All these wrong reforms that ousted Monti from political relevance are due to the fact that they were negotiated at the European level, with little knowledge of the true and non recessionary reforms that the country needs. Italy is in bad need of its own, specific, reforms over which Europe has so far helped little in forcing us to adopt them: anti corruption, public investment in critical assets that are non maintained and crumbling, university enrollment, school reorganization, support in terms of internal demand and lower red tape to SMEs. Mr. Grillo’s movement has a keen interest in some of these reforms and will likely push the debate a step forward on these issues that are critical for long-run competitiveness of Italy without generating a suicidal recession. Markets should push for this momentous occasion to ask Italy once and for all to take advantage of these few months before a new election to support those reforms.
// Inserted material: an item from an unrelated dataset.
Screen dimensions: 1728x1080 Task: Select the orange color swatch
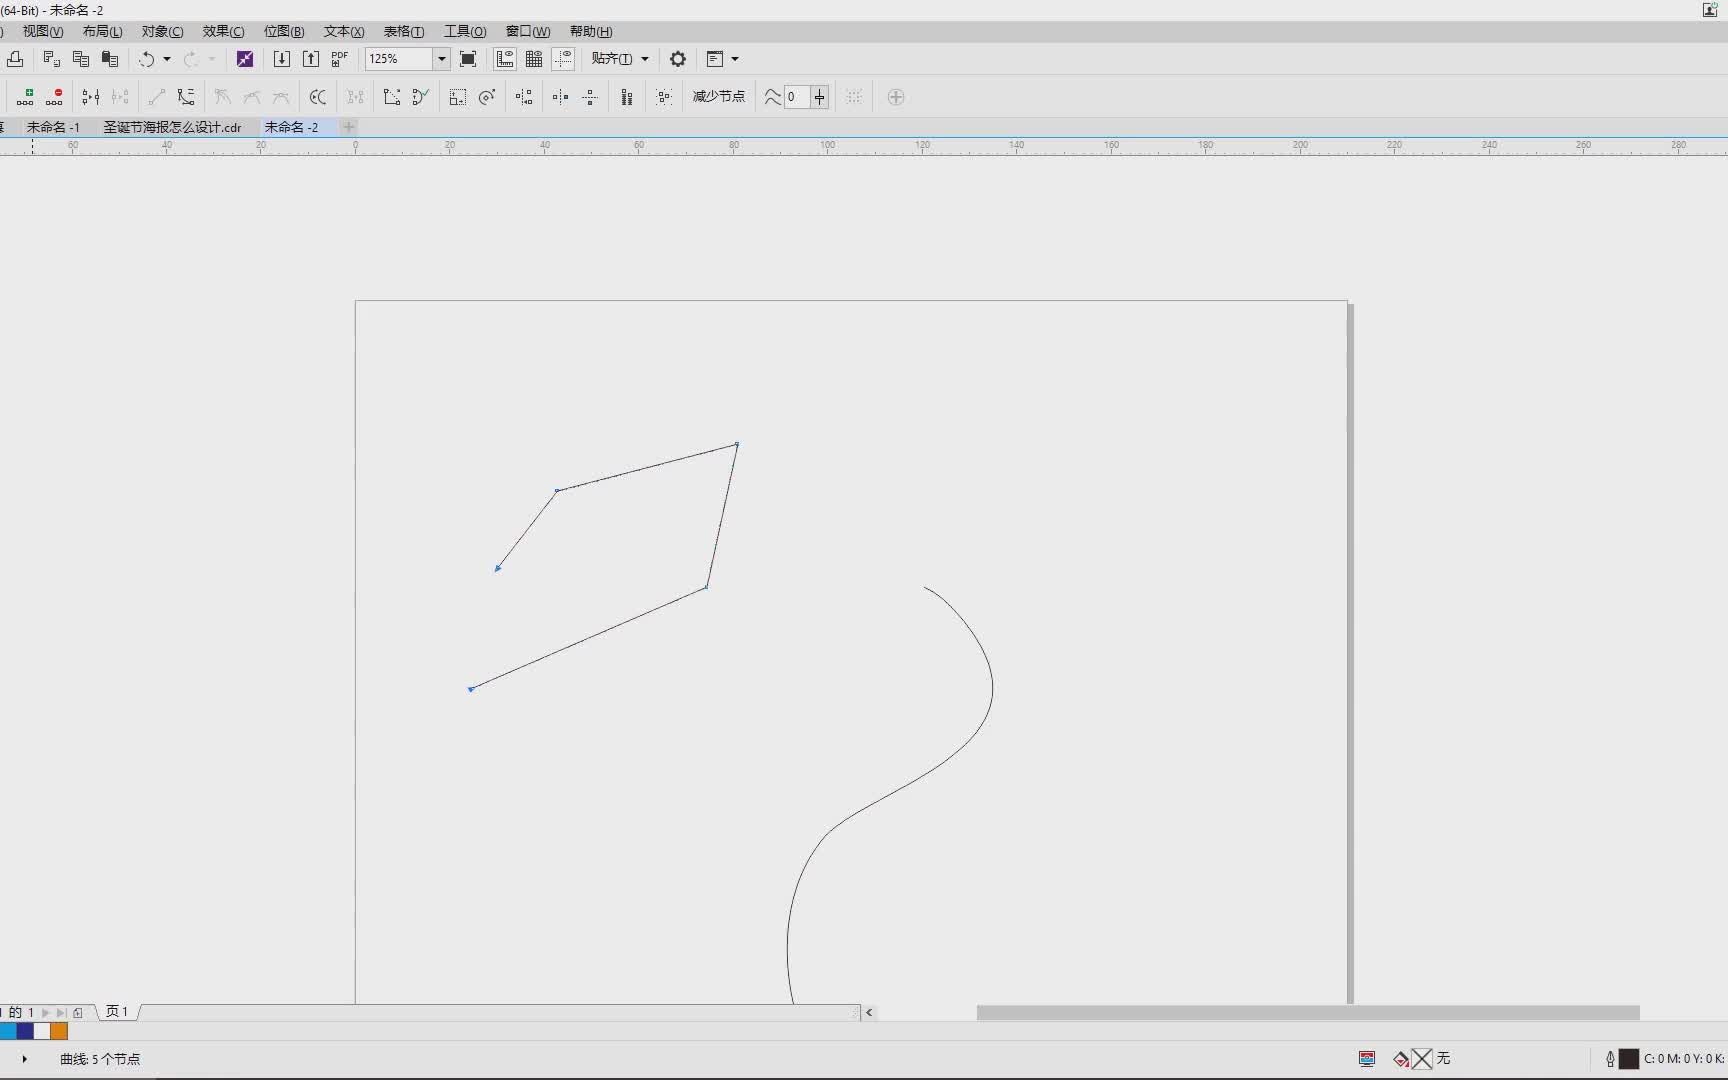[x=58, y=1032]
c) An Ecb-led austerity plan in exchange for support would not only be an economic faux-pas: it would generate a political tsunami of vast proportions that would rock the Italian prospects of remaining in the euro area. The sensitivity of Italian citizens to the (wrong) impositions from Europe and the related perception of an increasing lack of a European democratic process are the 2 factors that, together with austerity, explain the success of Grillo and the defeat of Monti. Were we, in the face of a just-occurred democratic process of voting, surrender our autonomy in economic policy to a foreign-based, independent institution would be equivalent to throw 1000 burning cigarettes in a huge and dry forest: a massive destructive fire would ensue. Grillo’s party, which is not currently made by a majority of anti-euro voters, would see an immediate increase in popularity and an increasing share of its electoral base against the euro. It would be sheer folly for markets not to understand this and ask for Ecb support.
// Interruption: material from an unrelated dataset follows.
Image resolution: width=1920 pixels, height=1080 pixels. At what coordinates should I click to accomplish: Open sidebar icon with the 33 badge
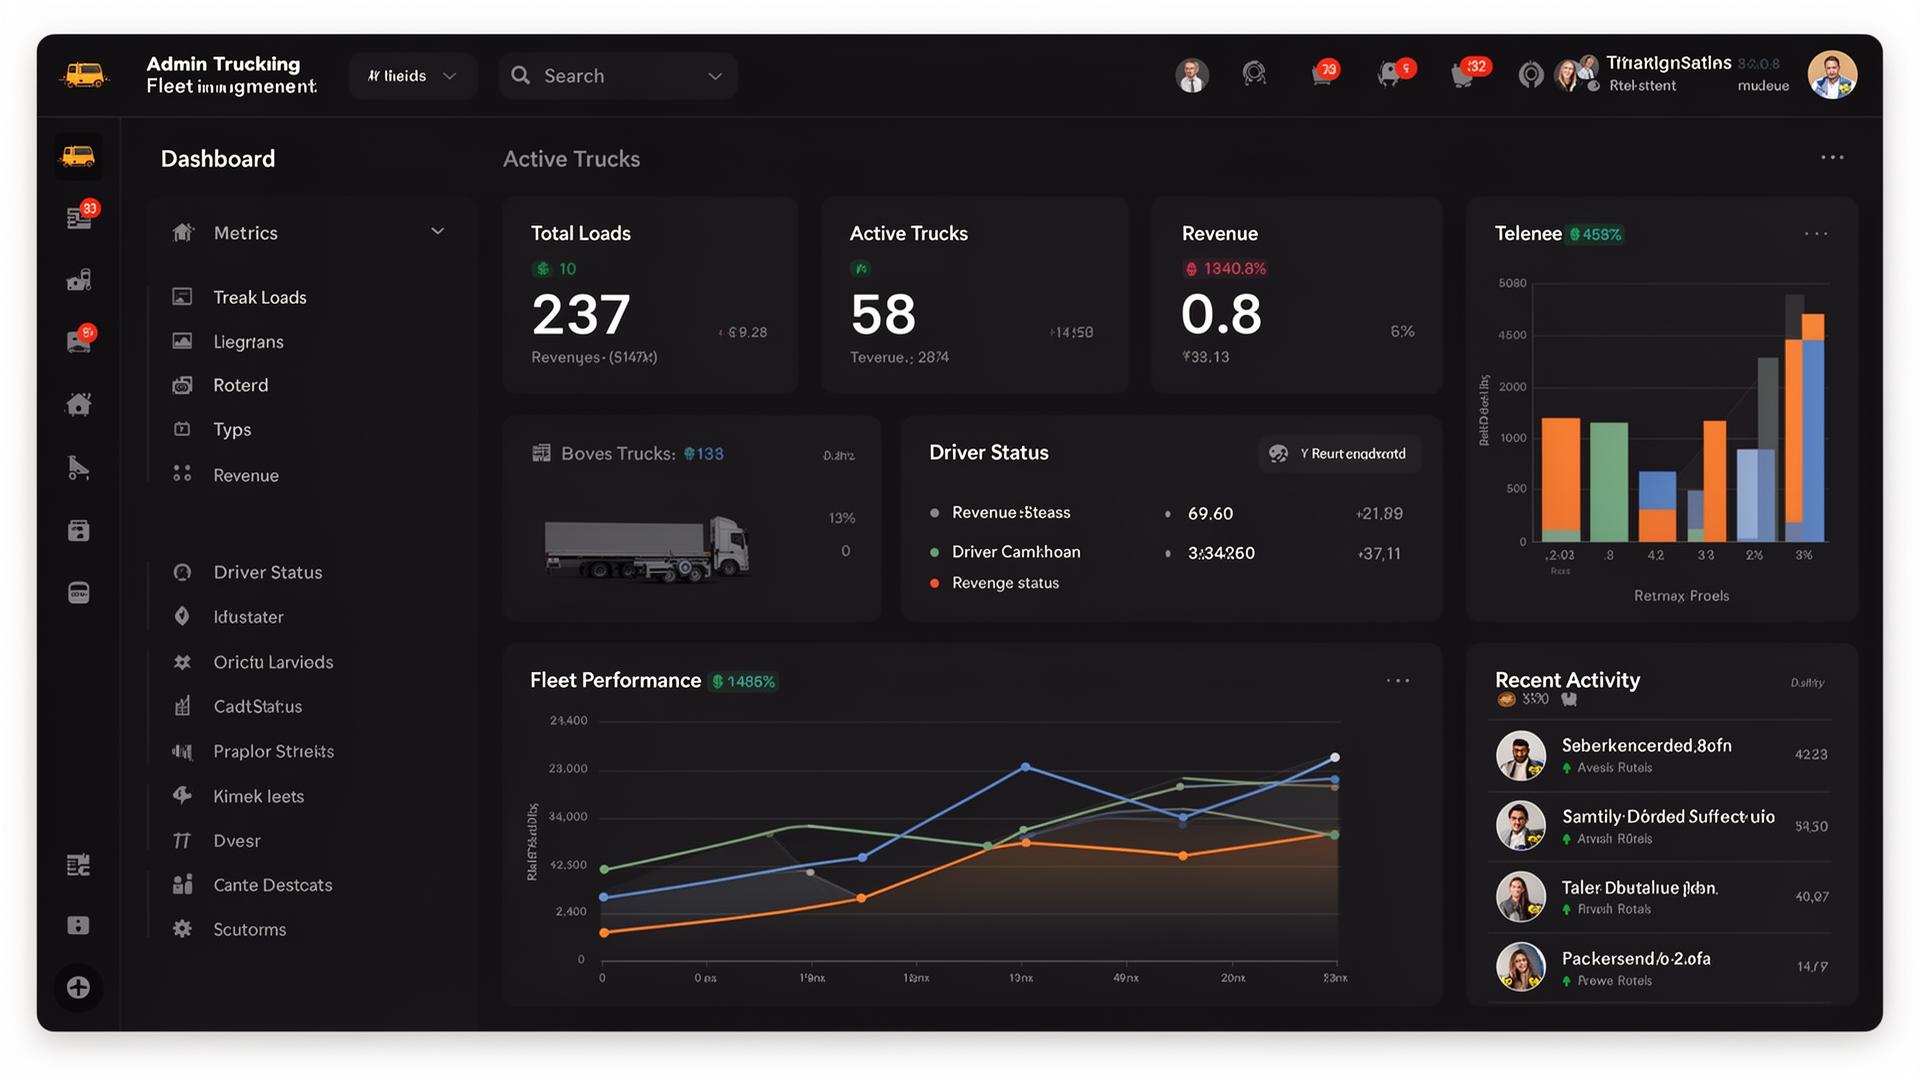tap(79, 217)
d) Finally, one word about politics. Italy’s disastrous economic performance in the past 15 years is no doubt related to the disastrous leadrship performance of many (albeit not all) of its Prime Ministers. The fact that most of these leaders (albeit one is still heavily there!) have been forced out of the Parliament or heavily penalized by the vote is a result that should rejoice markets since it enhances the likelihood of a bright future ahead of us with new leaders in traditional parties (like Mr. Renzi in the left coalition and possibly one day a new conservative leader) more likely. Also, Grillo’s MP will probably prove to be competent, much more than we think: the way they are working with the Center-Left regional government of Sicily is a prima-facie indication of this.

To sum up. Markets should rejoice. Italian voters’ courage and inventiveness give new hope and energy to a sick Europe. Any older version of politics running the sow would have seen much more of the same and that would have simply prolonged a slow death of Europe by exit of the euro of some of its most suffering members. Markets should give a chance to this new experiment, for their own self-interest, that is, just like good Adam Smith always said.